Identity Access Governance
Janssen is not a governance platform, so it does not do any of the following:
Role Based Access Control (RBAC) is a strategy used by many organizations to authorize access to resources. However, RBAC has a dark side: if roles are used to reference each unique access requirement the number of roles can grow exponentially. In fact, some organizations have more roles than people! This is known as "role explosion." Role Management is an enterprise workforce governance practice which correlates roles across all applications to reduce their number to the lowest common denominator of "enterprise roles".
The role request and approval processes tend to result in a person accumulating many roles over time. However, because removal of roles no-longer-needed is often overlooked, it's important for organizations to regularly perform access certification campaigns (i.e. "recertification" or "attestation"). For example, once per year, managers may need to decide if the roles assigned to subordinate employees are still needed.
Removal of a non-sensitive role is not an urgent matter.

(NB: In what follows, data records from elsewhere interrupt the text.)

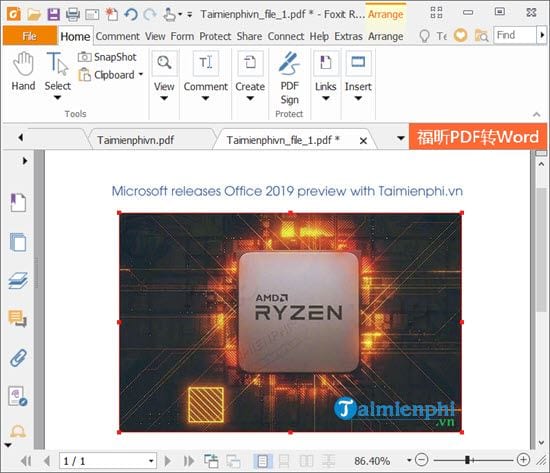Open the Comments panel in sidebar

pyautogui.click(x=18, y=319)
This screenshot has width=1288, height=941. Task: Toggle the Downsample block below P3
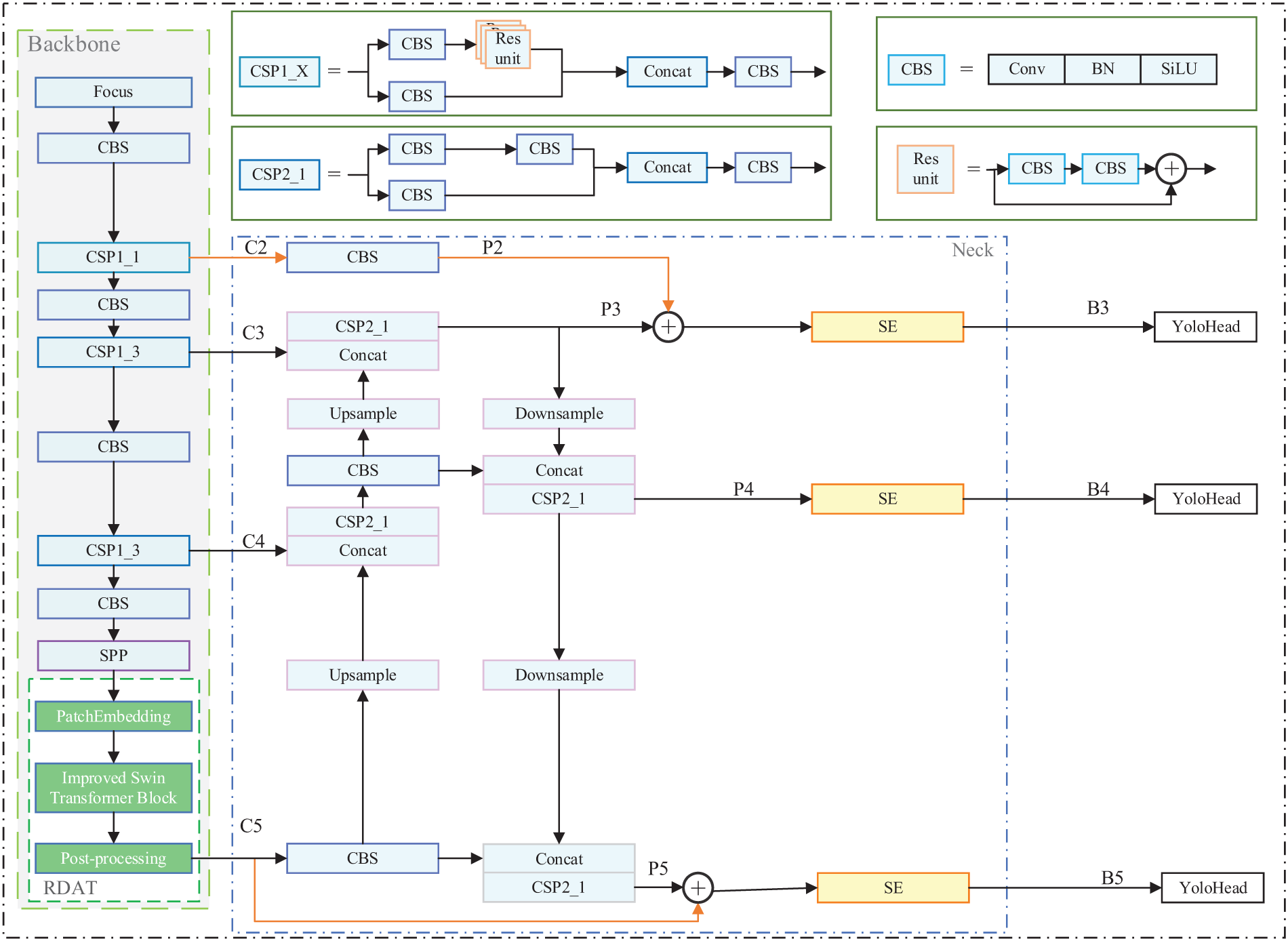(x=557, y=414)
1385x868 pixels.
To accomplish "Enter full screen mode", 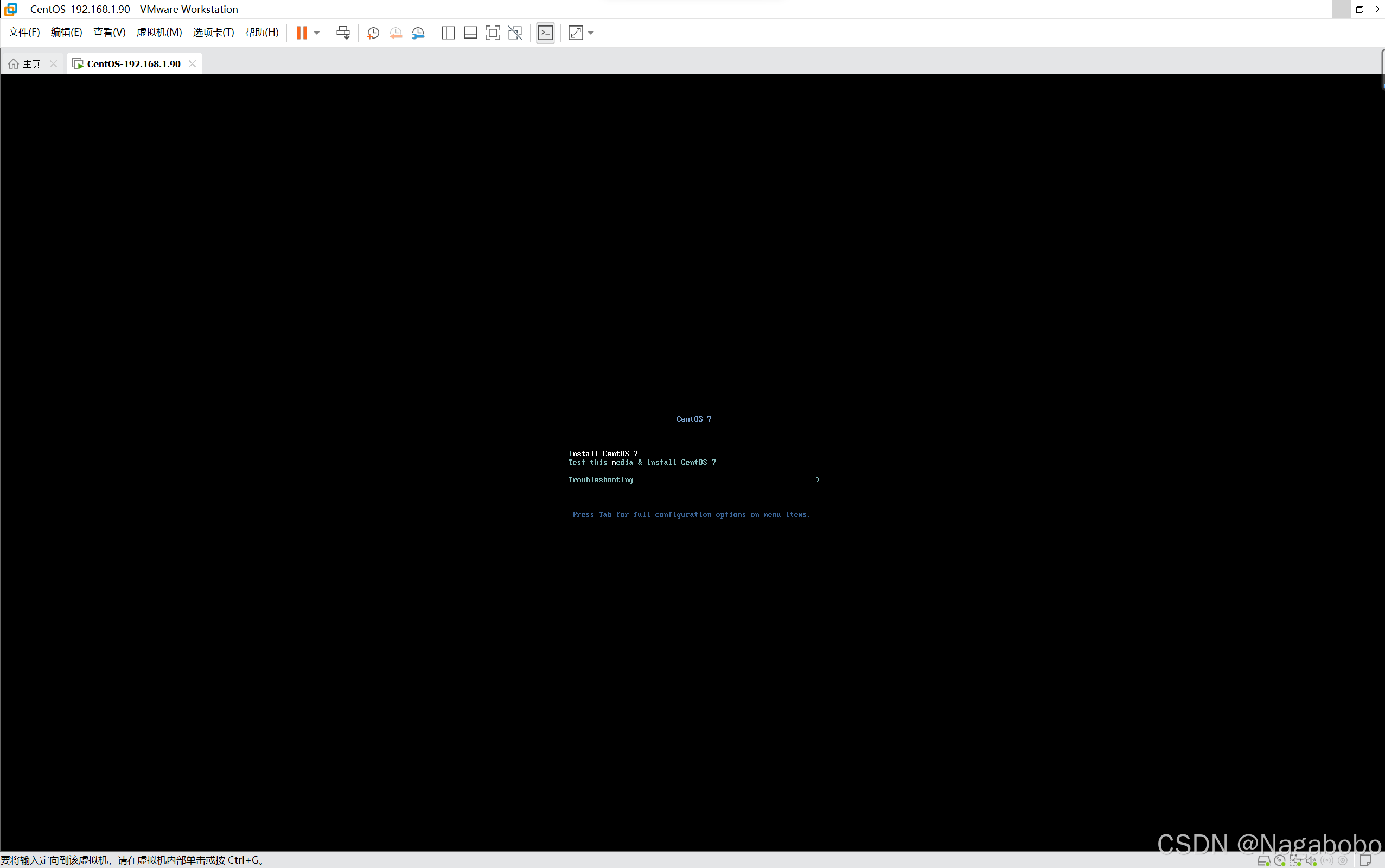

However, certain situations might require faster action, for example if an employee is moved to a different organizational unit with a different manager. The new manager assumes responsibility for the employee's roles, and should execute an ad-hoc recertification process for that specific user.
Segregation of Duties#
Sometimes an organization should prevent a person from having two roles simultaneously. For example, there could be an account rule that a person can't both sign and approve checks. Or a person can't perform both financial advisory and equity trading. The governance platform may enable organizations to define these Segregation of Duties to prevent such conflicts of interest.